1.Petrus 5,13 Es grüßt euch aus Babylon die Gemeinde, die mit euch auserwählt ist, und mein Sohn Markus.

Den historischen Belegen zufolge hielt sich Petrus in den letzten Jahren seines Lebens in Rom auf. Babylon mag also ein Deckname für Rom sein, den der Apostel benutzte, um die römische Gemeinde und sich selbst vor der neronischen Verfolgung zu schützen. (Es gibt allerdings auch die These, daß er tatsächlich aus Babylon am Euphrat schrieb.) Im eigentlichen alten Babylon gab es tatsächlich zur Zeit des NT noch eine beachtliche jüdische Gemeinde, und es wäre an sich denkbar, daß Petrus dort Missionsdienst getan hat.
Die „mit euch auserwählt“ oder „Miterwählte“ wird eine Christengemeinde bezeichnen.
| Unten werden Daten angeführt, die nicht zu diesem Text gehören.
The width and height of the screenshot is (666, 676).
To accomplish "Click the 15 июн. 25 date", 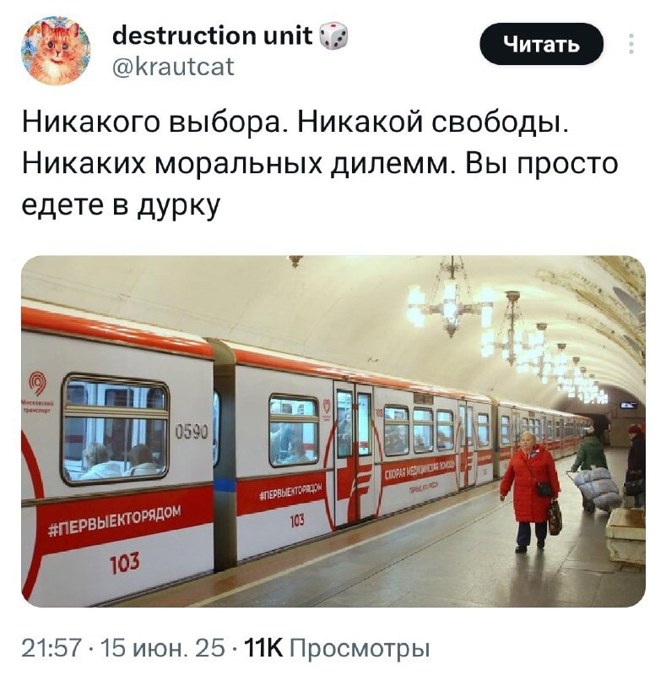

Schon im AT ist Israel als „Braut“ gesehen (Jer 2, 2), und im NT wird die Gemeinde die „auserwählte Herrin“ genannt (2 Jo 1). Auch an 2 Kor. 11, 2 wäre zu erinnern, wo Paulus den Korinthern schreibt, er eifere mit göttlicher Leidenschaft um sie, da er sie doch einem einzigen Manne verlobt habe, um sie schließlich „als reine Jungfrau dem (kommenden) Messias zuzuführen.“ So entspricht es biblischem Sprachgebrauch, daß von der Gemeinde wie von einer weiblichen Einzelperson gesprochen wird. Da der Brief an die „auserwählten“ Fremdlinge von Kleinasien geht, ist es sinnvoll, wenn Petrus die Gemeinde des Abfassungsortes „die Mitauserwählte“ nennt.
Den Grüßen des Apostels schließt sich auch sein Sohn im Glauben, Markus, an. Die Beifügung „und mein Sohn Markus“ ist wohl übertragen zu verstehen, so dass Markus als „geistlicher“ Sohn des Apostels bezeichnet wird. Gemeint ist der Johannes Markus aus Apostelgeschichte 12,12. Er war der Cousin von Barnabas und begleitete Paulus und ihn nach Antiochia und Zypern (12,25; 13,4-5). Später verließ er sie in Perge (13,13), was Paulus veranlasste, ihn auf seiner zweiten Missionsreise nicht mitzunehmen (15,36-41). Zu einem späteren Zeitpunkt war Johannes Markus wieder nützlich für Paulus (2Tim 4,11). Markus war auch der Verfasser des Evangeliums, das seinen Namen trägt.